With regard to the information relating to the current maintenance status of the aircraft, that may well be something that could be requested by the applicant under that clause but it seems to me that that and the issue of the financial liabilities or liabilities incurred by the respondent in relation to the aircraft and the engines fall into the same sort of difficulty as I have mentioned previously, namely that I am not satisfied that given my view as to the original main forms of relief that I ought to embark on granting this ancillary form of relief. Whether liabilities incurred by the respondent in relation to the aircraft and the engines are within clause 27 is not something that I need to consider in any detail for the reasons that I have already given.

As I have said, it seems that this was really justified on the basis that it was ancillary to Mareva type relief or other equitable relief and I am of the view that it should be refused.

So far as the relief in paragraph 4 is concerned, that should also be refused for essentially the same reasons that have been elaborated on previously so the application will be refused.

Yes. Anything else?

MR FRASER: Well, I'm sorry, your Honour-----


MR FRASER: -----there's one matter that you attributed to my submissions which I perhaps should clarify.

HIS HONOUR: Yes. What's that?

━━━━

== Work task 1 ==
Rewrite the court transcript starting at "Yes. Anything else?" and ending at "Yes. What's that?", changing "MR FRASER" to "COUNSEL" throughout.
== Work task 2 ==
In the court transcript, what is decided about the relief in paragraph 4?

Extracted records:

━━━━

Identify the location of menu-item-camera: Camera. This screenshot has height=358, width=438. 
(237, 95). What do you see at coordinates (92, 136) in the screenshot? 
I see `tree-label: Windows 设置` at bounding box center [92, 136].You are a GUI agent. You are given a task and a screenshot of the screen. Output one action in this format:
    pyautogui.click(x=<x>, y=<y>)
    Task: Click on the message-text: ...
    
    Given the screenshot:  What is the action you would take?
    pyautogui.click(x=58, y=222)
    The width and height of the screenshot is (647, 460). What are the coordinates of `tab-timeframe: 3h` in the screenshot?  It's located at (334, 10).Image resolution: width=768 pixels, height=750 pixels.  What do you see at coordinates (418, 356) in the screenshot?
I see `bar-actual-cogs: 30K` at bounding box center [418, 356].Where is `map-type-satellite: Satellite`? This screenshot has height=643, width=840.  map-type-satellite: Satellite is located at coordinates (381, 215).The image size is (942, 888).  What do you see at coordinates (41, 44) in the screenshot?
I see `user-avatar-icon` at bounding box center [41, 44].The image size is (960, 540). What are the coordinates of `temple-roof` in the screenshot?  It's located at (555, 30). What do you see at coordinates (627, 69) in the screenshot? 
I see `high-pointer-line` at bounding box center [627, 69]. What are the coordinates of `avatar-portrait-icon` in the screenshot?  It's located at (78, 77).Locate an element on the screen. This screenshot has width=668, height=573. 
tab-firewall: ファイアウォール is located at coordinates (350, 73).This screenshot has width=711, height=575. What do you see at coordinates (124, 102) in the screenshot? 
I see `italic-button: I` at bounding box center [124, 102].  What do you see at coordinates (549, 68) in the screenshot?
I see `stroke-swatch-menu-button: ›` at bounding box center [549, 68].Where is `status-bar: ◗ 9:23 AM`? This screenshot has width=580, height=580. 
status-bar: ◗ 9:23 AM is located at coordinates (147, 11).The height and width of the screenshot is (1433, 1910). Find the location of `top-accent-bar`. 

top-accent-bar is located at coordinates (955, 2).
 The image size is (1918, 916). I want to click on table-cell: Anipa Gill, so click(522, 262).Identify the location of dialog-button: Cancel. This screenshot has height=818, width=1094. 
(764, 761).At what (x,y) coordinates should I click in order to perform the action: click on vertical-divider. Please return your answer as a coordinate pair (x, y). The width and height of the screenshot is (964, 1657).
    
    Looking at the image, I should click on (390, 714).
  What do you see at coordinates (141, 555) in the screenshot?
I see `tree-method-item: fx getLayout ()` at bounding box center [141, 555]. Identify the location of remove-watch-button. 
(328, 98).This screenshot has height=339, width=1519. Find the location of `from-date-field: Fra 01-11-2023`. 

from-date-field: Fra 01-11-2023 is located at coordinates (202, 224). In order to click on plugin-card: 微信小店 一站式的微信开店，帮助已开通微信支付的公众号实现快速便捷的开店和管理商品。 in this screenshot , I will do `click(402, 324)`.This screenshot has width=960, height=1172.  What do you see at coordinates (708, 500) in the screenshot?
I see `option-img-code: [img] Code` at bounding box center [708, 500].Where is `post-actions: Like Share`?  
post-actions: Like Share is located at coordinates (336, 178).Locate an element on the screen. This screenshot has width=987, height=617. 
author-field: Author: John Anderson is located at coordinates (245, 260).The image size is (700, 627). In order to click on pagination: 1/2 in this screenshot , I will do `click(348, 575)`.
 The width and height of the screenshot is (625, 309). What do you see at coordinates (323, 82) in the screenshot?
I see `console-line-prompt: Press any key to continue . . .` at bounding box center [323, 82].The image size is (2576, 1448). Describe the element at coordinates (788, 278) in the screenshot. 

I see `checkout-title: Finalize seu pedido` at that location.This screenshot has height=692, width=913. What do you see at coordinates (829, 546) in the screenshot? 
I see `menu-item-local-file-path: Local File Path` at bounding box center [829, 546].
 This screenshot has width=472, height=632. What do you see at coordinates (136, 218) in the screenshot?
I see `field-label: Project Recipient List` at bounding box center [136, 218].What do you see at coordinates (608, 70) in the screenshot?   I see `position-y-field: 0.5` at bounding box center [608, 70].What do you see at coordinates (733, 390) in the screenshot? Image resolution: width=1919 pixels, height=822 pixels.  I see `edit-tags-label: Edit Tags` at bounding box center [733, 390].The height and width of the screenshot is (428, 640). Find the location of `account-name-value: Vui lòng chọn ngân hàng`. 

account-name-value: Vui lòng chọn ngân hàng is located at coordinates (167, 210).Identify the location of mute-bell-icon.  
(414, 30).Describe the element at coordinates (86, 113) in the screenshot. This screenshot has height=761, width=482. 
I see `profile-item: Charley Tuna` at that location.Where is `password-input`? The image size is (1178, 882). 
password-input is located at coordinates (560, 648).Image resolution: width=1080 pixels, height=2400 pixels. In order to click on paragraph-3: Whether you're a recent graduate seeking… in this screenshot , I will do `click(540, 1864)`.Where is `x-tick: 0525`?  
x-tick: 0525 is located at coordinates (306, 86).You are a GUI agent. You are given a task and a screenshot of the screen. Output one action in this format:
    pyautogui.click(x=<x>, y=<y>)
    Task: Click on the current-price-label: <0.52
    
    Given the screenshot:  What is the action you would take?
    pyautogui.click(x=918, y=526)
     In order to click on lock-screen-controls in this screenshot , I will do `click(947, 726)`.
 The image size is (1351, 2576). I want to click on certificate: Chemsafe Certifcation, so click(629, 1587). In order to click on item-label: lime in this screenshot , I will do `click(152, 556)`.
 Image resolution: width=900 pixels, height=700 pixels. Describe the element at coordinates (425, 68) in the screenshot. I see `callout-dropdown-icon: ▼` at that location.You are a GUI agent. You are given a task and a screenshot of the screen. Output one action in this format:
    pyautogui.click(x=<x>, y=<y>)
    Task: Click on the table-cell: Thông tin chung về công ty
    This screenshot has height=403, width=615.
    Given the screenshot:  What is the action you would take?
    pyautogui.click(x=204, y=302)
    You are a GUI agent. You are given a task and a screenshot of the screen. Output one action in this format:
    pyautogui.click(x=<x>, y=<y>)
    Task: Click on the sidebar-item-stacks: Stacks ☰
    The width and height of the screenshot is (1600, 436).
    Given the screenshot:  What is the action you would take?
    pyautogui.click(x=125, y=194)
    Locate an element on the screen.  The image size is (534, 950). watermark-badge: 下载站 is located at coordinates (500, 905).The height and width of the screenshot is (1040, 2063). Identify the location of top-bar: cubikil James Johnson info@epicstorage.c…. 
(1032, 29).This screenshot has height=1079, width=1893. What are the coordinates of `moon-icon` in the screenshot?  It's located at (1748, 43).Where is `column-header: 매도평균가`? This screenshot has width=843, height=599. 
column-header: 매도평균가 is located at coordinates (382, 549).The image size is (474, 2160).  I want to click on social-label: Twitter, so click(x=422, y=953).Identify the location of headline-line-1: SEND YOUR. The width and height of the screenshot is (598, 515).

━━━━

== Your solution 1 ==
Yes. Anything else?

COUNSEL: Well, I'm sorry, your Honour-----


COUNSEL: -----there's one matter that you attributed to my submissions which I perhaps should clarify.

HIS HONOUR: Yes. What's that?

== Your solution 2 ==
It should also be refused, for essentially the same reasons elaborated on previously.